Endothelial progenitor cells (EPCs) are of critical important in local angionenesis, blood supply increase, ischemic injury decrease and corresponding prognosis. EPCs exists of a very limited amount in normal body. While in vitro proliferation of EPCs is commonly detected to bear the risk of phenotypic variation, over differentiation and fading. Detection of an inducing chemical to increase the amount of EPCs is a prospect in treatment of cerebral ischemia.. In the present study, promoter probe eukaryotic expression plasmid pSVrVEGFpro-Luc transfected Hek293 cell is established and screened to obtain a cell strain with stable expression of pSVrVEGFpro-Luc promoter plasmid. The cell stain is then used to screen the target active ingredient from the selected 17 chemicals obtained from the three classic Tibetan medicines. Based on the similarity of the therapeutic principle between ‘Stem Cell Self-Renewing’ and ‘Activating Blood Circulation to Dissipate Blood Stasis’, it is assumed that some target active ingredient may activate endothelial progenitor cells and promote angiogenesis. The mechanism of repair and regeneration of artery will be investigated in vitro and in vivo to elucidate the therapeutic efficacy of classic Tibetan medicines on cerebral ischemia.

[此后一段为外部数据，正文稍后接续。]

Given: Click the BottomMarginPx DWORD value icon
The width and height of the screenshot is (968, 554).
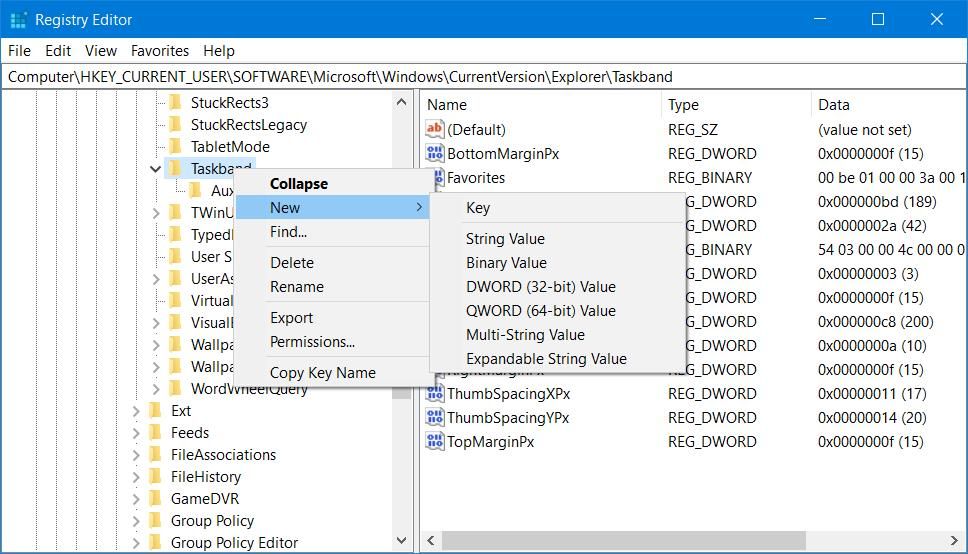Looking at the screenshot, I should coord(434,153).

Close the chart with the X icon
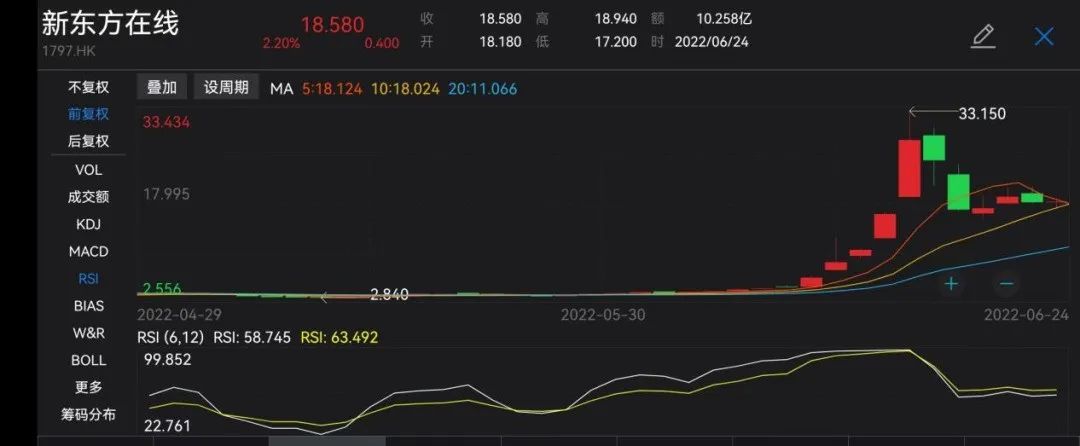click(x=1044, y=37)
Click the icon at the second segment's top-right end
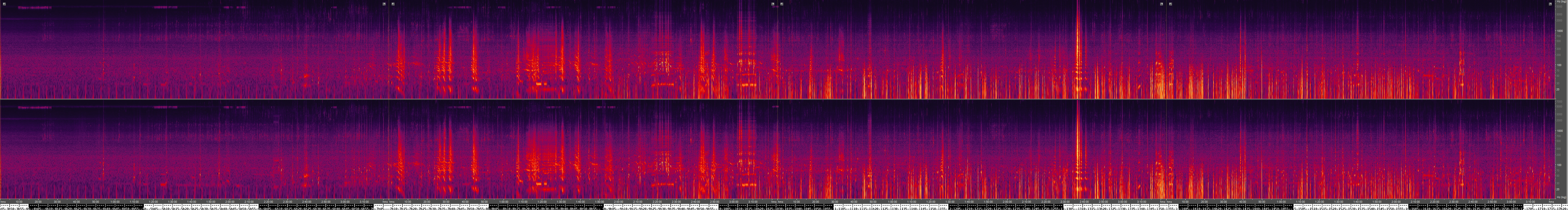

内源性EPCs对缺血组织局部血管新生、血供增加、减轻缺血损伤及其预后至关重要，但正常机体内EPCs数量较少，而体外扩增弊端重重，故寻求高效能的化学诱导物增加体内EPCs数目成为脑缺血治疗的一大前景措施。 在本项目中，我们首先利用前期成功构建的启动子探针型真核表达质粒pSVrVEGFpro-Luc转染Hek293细胞，筛选得到稳定表达pSVrVEGFpro-Luc启动子质粒的稳定细胞株；用该模型对从三种藏医名方入血成分中追踪到的17种单体进行筛选，快速、高通量地挖掘出其中促进血管新生的有效单体。结合“干细胞循环”与“活血化瘀理论”存在的诸多相似性，大胆推测：其中某些单体成分极有可能通过激活骨髓EPCs，参与缺血局部组织的血管再生修复过程。为此，我们将从细胞生物学和分子水平揭示该单体修复或重建血管网络的机制，并在疾病动物模型体内进行药效验证，为深入挖掘藏成药抗脑缺血药效物质基础提供新思路。